The slice operator is a convenient way to extract substrings from strings:

A = "My fair lady". 
_print A@?(0..1) "\n". 
_print A@?(8..10000).

Prints:

My 
lady

Combinators

The set combinator is a special syntax that allows you to merge two immutable sets into one.

Syntax: A = B'C. A, B, C - immutable sets. B and C should have compatible index and value types. A has the same index and value types as B. In the case when both B and C have some keys that are the same, the values from C is used, consequently, you can use the combinator to bulk-update values in a dictionary.

Example:

A = ( 1->"hello", 2->"world" ).
B = ( 3->"set",4->"combinator" ).
C = A'B.
_print C "\n".

Prints the combined set:

(1->"hello",2->"world",3->"set",4->"combinator",)

Number Sequences

Sometimes it is useful (for example, for loops) to construct a sequence of integer numbers. MUFL provides the INTEGER SEQUENCE domain that represents such a sequence.

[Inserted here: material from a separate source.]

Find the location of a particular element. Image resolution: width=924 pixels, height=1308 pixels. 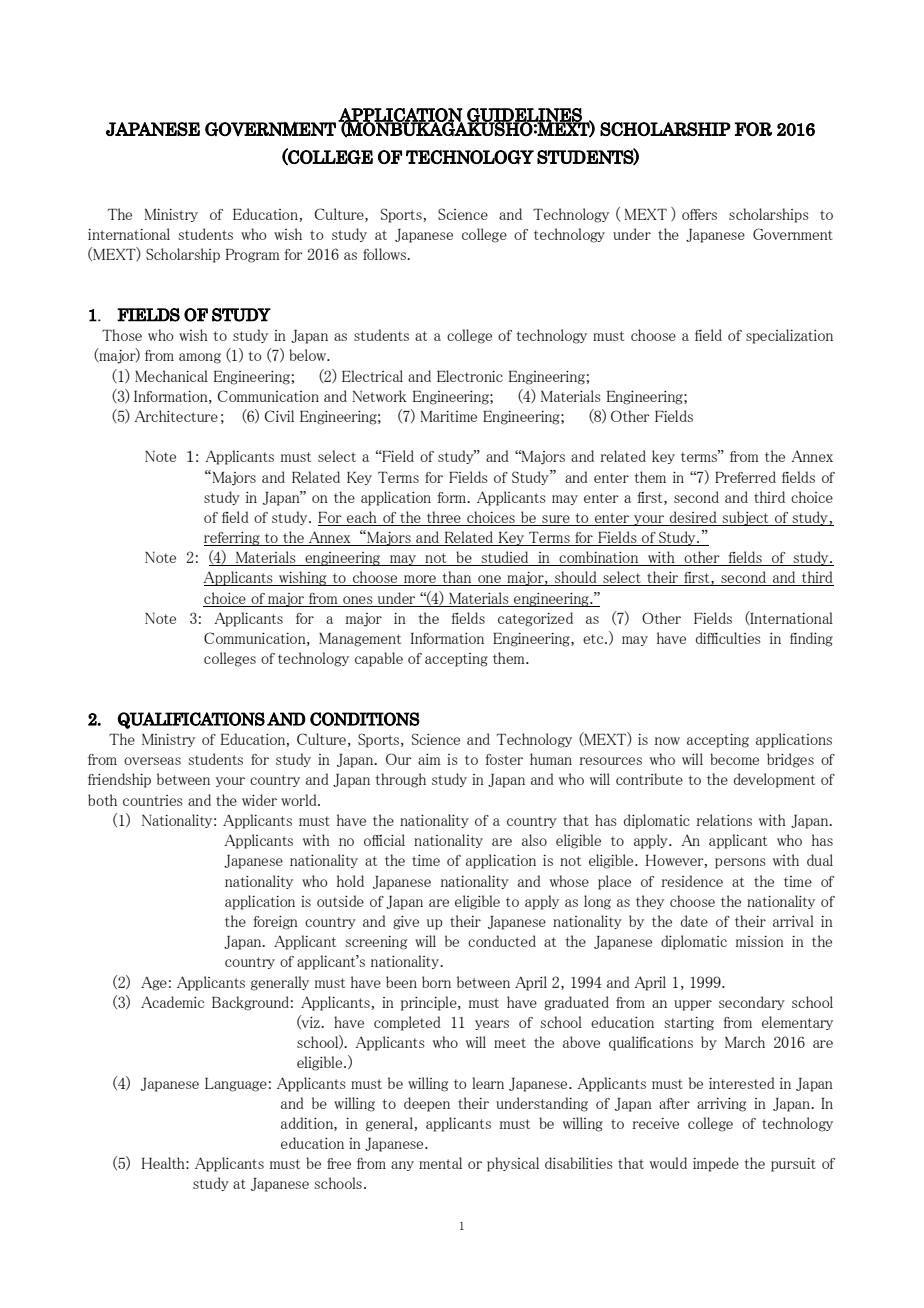

three is located at coordinates (444, 517).
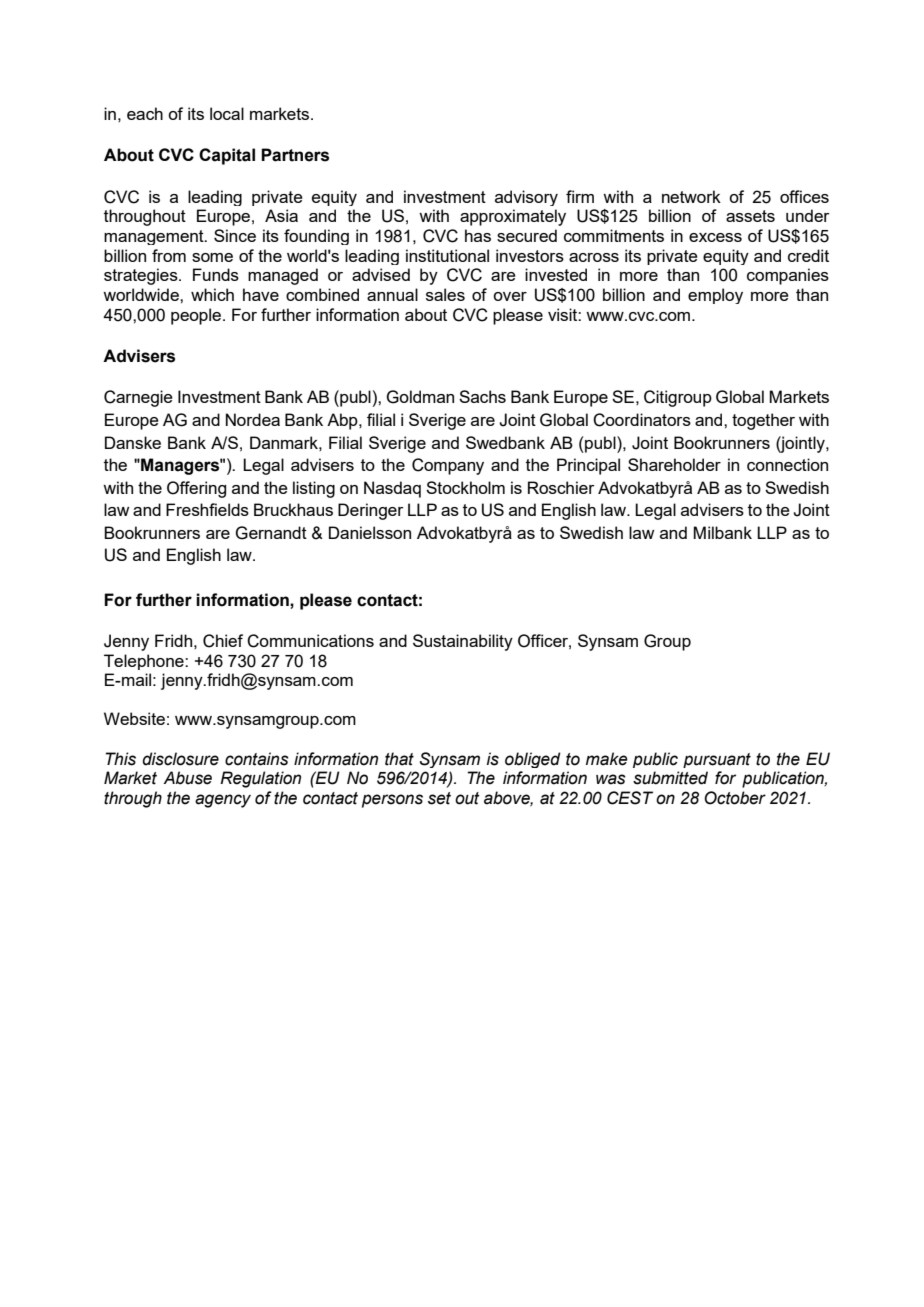 This image has height=1307, width=924. Describe the element at coordinates (223, 641) in the image. I see `Chief` at that location.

These syntactic constructs represent integer sequences:

• (x..y) inclusive range between x and y
• (x..<y) range in which y is excluded
• (x..y ++z) range from x to y with step z. If the step matches y exactly, it is included.
• (x..y --z) same as above but the step is negative. x must be greater than y.
• (x..>y --z) same as above, but y is expressly excluded

For more information, refer to the scan statement.